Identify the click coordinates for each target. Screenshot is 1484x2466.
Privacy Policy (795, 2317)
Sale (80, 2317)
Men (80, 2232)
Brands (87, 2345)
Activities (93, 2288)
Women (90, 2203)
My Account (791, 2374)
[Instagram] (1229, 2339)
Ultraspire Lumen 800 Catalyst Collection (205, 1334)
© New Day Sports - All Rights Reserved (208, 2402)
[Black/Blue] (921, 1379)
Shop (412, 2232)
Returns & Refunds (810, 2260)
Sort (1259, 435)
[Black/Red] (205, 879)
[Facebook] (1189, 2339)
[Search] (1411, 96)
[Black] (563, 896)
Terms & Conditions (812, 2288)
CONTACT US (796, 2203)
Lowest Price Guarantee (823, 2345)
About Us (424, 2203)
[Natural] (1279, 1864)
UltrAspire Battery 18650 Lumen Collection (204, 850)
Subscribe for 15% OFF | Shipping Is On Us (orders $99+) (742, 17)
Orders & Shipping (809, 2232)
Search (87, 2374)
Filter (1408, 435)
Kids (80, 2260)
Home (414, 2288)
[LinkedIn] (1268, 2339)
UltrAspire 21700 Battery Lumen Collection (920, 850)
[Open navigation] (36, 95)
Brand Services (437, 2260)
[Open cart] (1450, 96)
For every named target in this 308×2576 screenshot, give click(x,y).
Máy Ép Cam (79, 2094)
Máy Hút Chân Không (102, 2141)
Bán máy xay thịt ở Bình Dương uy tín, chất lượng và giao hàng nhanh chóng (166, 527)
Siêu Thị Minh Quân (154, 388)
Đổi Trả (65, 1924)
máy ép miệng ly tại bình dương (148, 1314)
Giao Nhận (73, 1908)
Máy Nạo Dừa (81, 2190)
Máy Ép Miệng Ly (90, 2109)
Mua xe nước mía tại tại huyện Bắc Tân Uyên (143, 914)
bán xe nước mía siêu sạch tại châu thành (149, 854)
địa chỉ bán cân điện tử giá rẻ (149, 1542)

□ □ □ □ □ □ □

From the listing above, collect each line in which the string "target" appears.

Identify the click coordinates for each target. Screenshot is 1484x2466.
For every named target in this 308×2576 screenshot, give click(x,y).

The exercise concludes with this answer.